## TO DO
Could you repeat all of the entries word for word, minus any pictures?
⟨
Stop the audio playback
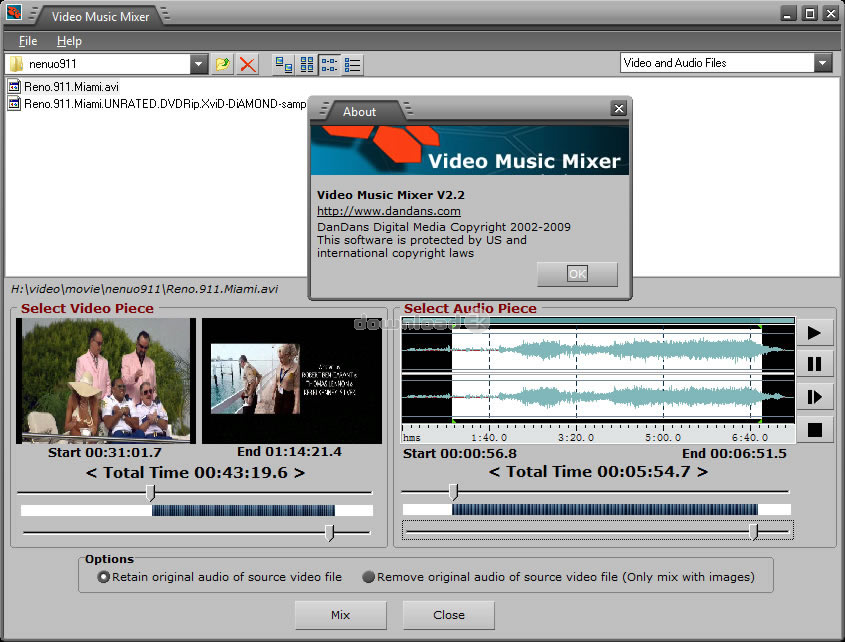The width and height of the screenshot is (845, 642). [814, 429]
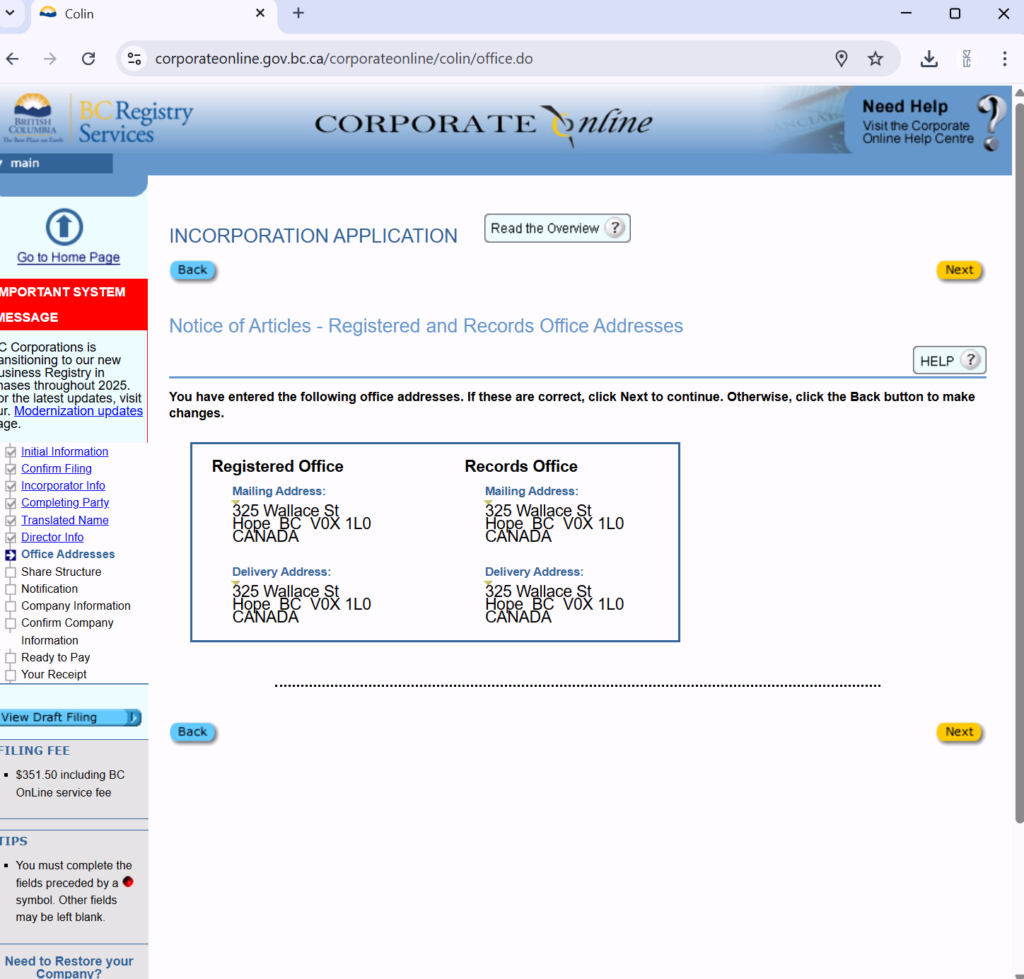This screenshot has height=979, width=1024.
Task: Reload the page with browser refresh icon
Action: coord(88,59)
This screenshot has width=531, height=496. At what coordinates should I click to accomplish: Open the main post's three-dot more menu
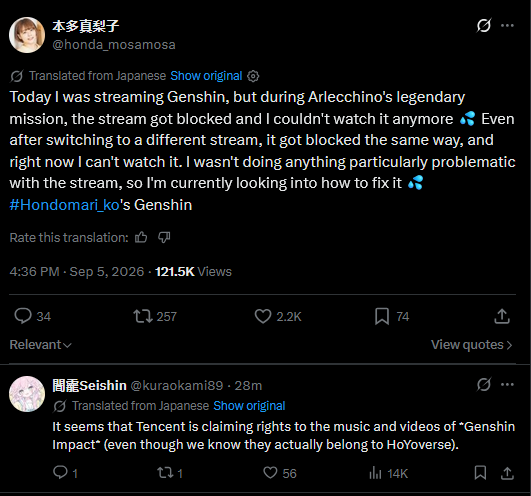pyautogui.click(x=507, y=25)
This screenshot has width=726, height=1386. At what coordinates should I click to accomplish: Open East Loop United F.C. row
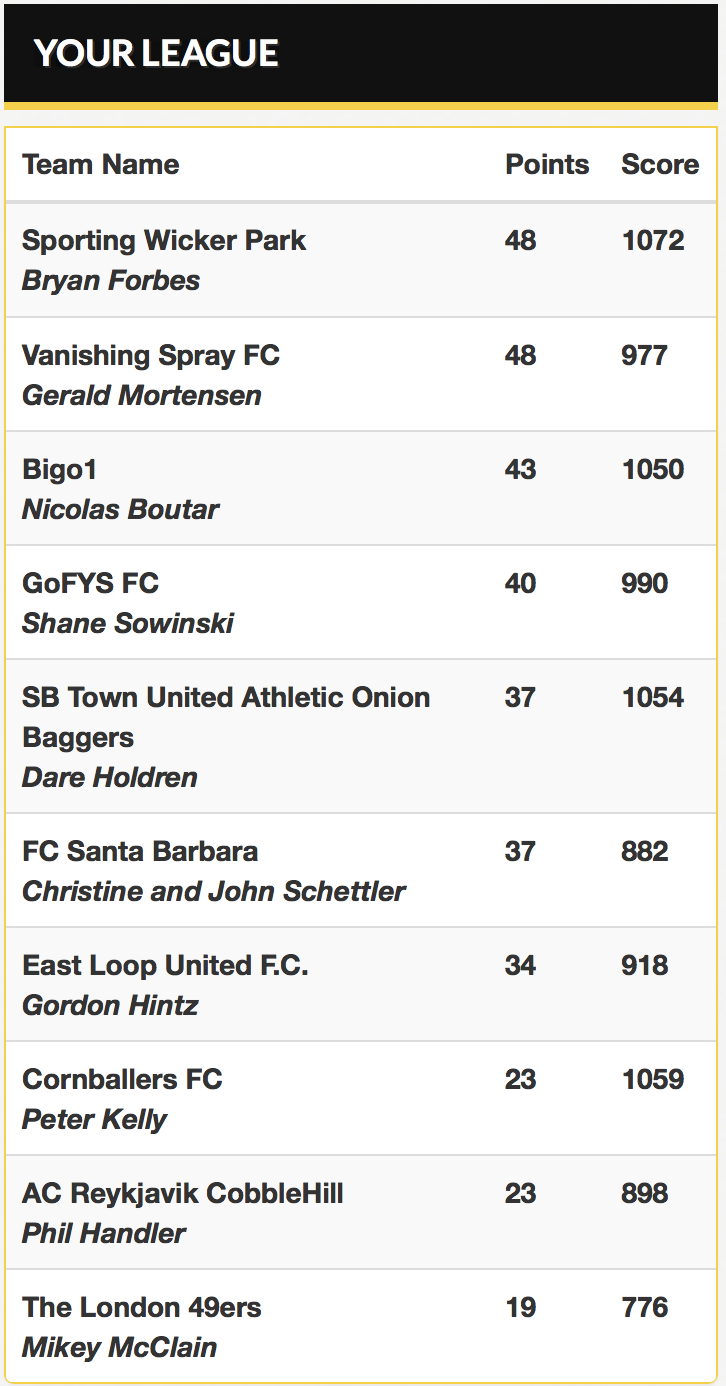165,965
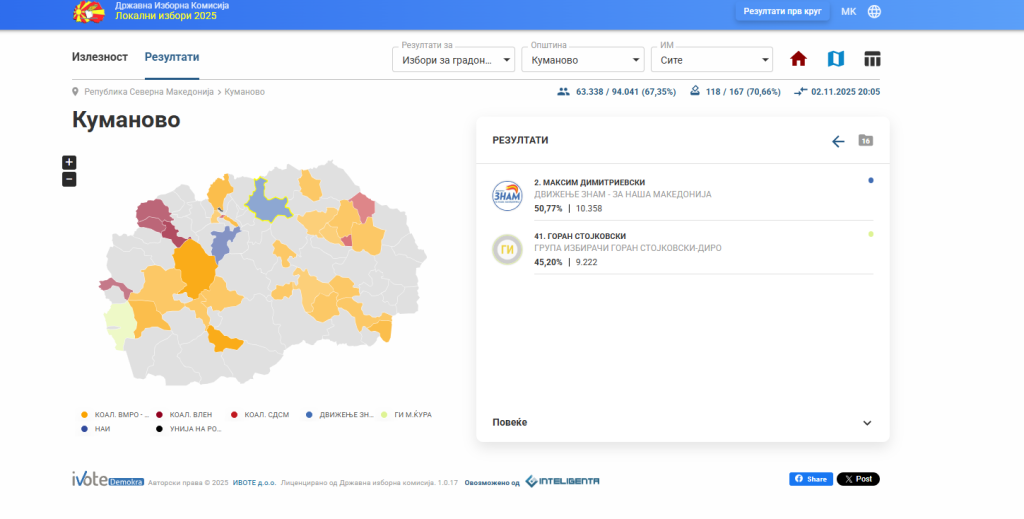Click the Резултати прв круг button
This screenshot has height=519, width=1024.
click(x=782, y=12)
⟩
## ANSWER FOR THIS EXERCISE
Stop the audio playback
The width and height of the screenshot is (845, 642). [814, 429]
This screenshot has height=979, width=1024.
Task: Reload the page with browser refresh icon
Action: coord(88,59)
This screenshot has width=531, height=496. At what coordinates should I click to accomplish: Open the main post's three-dot more menu
pyautogui.click(x=507, y=25)
This screenshot has width=726, height=1386. At what coordinates should I click to accomplish: Open East Loop United F.C. row
165,965
Click the Резултати прв круг button
This screenshot has height=519, width=1024.
click(x=782, y=12)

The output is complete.